- _WHAT IS REQUIRED_
In the listing below, find the line with "Open System Preferences" and the line with "This screenshot has height=675, width=540.". Repeat those two lines and all lines between them exactly.

- _THE DATA_
☆ ☆ ☆

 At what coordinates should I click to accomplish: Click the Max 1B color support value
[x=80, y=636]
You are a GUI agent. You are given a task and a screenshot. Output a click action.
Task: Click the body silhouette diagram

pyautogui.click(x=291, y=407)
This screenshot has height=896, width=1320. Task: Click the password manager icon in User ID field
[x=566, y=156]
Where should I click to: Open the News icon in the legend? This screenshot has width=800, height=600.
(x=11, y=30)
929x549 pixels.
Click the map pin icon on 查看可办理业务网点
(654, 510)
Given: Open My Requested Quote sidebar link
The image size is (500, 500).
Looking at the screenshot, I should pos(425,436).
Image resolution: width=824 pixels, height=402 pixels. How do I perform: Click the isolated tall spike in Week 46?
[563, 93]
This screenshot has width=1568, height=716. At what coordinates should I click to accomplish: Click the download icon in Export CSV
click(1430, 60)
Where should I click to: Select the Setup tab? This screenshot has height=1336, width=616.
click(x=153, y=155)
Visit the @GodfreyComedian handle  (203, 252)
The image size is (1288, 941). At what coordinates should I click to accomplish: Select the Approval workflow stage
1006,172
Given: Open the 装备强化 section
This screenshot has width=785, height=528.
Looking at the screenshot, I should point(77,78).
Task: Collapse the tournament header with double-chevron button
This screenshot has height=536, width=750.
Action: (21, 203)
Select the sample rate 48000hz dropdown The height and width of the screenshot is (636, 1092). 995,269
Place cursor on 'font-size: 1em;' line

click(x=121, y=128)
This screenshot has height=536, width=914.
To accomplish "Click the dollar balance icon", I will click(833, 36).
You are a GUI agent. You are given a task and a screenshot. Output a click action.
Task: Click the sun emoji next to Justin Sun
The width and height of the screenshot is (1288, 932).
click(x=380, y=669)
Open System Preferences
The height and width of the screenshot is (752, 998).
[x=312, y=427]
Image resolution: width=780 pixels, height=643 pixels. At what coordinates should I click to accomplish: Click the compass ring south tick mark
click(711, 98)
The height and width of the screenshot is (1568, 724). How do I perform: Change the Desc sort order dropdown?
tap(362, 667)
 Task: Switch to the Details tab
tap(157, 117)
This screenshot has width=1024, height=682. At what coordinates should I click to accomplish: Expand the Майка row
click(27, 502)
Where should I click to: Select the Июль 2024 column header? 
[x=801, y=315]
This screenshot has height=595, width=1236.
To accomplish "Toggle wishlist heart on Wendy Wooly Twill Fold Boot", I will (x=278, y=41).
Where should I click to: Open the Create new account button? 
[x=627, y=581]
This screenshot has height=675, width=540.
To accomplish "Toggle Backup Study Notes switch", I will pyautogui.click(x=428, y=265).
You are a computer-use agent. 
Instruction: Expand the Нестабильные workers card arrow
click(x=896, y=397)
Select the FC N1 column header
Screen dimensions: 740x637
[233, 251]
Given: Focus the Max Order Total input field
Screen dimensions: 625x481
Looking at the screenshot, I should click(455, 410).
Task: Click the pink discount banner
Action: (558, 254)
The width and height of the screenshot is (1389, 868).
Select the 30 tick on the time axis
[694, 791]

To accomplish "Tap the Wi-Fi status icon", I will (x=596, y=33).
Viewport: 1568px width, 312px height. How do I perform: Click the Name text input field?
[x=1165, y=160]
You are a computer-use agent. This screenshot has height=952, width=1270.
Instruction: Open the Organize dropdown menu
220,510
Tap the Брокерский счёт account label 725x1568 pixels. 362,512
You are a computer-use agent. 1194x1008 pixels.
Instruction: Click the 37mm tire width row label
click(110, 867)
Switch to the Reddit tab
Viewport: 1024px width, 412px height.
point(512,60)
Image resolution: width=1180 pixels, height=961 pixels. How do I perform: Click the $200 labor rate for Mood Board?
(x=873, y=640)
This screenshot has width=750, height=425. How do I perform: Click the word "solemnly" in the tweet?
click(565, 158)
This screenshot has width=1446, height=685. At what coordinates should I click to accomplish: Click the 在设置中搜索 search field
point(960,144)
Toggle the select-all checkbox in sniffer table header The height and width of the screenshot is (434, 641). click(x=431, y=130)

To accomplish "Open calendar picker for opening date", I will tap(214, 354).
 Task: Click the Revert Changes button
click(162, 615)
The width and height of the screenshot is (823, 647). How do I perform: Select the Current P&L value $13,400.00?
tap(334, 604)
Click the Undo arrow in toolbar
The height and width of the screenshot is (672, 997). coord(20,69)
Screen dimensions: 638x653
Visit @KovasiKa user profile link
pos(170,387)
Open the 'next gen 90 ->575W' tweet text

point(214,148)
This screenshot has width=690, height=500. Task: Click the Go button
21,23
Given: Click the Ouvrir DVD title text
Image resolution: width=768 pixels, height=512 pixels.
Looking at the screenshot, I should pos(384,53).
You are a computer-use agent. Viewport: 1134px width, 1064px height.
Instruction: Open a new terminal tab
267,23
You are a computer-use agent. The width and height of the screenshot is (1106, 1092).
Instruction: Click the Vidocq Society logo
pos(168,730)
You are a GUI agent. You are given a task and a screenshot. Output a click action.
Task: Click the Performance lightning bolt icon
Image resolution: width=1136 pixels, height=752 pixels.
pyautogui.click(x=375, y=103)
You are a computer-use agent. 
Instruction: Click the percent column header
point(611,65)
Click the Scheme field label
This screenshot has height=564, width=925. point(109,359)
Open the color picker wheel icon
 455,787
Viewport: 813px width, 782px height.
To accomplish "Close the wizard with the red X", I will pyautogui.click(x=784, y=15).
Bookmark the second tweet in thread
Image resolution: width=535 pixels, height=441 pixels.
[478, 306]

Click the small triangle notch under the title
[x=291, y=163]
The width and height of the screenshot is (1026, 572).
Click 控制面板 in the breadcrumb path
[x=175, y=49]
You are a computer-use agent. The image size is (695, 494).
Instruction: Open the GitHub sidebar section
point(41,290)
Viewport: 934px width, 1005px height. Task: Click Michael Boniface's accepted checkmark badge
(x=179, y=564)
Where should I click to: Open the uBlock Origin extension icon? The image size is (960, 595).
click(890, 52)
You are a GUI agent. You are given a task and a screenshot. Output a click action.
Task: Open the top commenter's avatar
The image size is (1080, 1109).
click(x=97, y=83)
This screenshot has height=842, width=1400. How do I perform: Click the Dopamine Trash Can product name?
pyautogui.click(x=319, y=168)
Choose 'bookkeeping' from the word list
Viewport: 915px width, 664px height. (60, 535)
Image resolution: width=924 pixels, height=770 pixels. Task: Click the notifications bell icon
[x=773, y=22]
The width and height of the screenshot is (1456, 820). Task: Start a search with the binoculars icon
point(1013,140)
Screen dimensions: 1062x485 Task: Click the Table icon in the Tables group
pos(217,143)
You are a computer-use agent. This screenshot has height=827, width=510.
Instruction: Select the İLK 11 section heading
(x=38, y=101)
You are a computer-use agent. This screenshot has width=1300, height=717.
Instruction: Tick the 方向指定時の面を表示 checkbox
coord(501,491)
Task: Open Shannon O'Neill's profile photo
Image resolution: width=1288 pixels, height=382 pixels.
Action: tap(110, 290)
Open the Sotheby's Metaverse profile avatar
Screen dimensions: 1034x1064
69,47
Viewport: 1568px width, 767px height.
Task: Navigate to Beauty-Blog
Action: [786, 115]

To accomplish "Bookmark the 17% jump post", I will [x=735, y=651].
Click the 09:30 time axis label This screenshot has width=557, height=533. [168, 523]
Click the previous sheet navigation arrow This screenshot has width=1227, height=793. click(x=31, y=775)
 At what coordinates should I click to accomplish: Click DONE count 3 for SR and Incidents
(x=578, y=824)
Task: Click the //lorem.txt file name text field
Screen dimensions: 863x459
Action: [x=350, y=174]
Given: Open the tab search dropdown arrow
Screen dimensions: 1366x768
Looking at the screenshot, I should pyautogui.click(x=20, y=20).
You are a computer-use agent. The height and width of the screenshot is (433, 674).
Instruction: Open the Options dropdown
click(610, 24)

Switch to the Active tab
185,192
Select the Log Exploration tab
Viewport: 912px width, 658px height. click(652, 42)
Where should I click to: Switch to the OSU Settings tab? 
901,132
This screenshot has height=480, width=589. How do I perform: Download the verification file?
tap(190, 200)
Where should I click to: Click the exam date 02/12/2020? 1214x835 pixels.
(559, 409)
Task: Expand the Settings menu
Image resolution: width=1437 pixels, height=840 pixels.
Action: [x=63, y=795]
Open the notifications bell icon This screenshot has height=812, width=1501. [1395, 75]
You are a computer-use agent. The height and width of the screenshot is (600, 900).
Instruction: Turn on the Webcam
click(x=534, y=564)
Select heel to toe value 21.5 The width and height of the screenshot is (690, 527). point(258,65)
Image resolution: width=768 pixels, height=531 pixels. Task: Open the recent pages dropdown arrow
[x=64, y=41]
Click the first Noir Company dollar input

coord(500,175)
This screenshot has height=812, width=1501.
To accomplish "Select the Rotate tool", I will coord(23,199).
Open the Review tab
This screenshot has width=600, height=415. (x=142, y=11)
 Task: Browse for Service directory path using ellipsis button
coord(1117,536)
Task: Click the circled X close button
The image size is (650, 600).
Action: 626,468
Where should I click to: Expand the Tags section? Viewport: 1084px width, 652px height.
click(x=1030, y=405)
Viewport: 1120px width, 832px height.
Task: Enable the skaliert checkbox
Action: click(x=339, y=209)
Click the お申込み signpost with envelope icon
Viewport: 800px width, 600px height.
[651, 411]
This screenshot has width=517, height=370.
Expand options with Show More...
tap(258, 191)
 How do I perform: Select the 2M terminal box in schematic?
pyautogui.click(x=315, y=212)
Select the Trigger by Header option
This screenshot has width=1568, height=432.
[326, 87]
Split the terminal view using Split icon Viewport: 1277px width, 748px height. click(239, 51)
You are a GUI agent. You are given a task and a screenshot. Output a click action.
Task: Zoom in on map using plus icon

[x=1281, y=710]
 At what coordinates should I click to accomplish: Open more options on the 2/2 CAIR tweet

☆ ☆ ☆

- _SOLUTION FOR THIS PROBLEM_
Open System Preferences
The height and width of the screenshot is (752, 998).
[x=312, y=427]
Image resolution: width=780 pixels, height=643 pixels. At what coordinates should I click to accomplish: Click the compass ring south tick mark
click(711, 98)
The height and width of the screenshot is (1568, 724). How do I perform: Change the Desc sort order dropdown?
tap(362, 667)
 Task: Switch to the Details tab
tap(157, 117)
This screenshot has width=1024, height=682. At what coordinates should I click to accomplish: Expand the Майка row
click(27, 502)
Where should I click to: Select the Июль 2024 column header? 
[x=801, y=315]
This screenshot has height=595, width=1236.
To accomplish "Toggle wishlist heart on Wendy Wooly Twill Fold Boot", I will (x=278, y=41).
Where should I click to: Open the Create new account button? 
[x=627, y=581]
This screenshot has height=675, width=540.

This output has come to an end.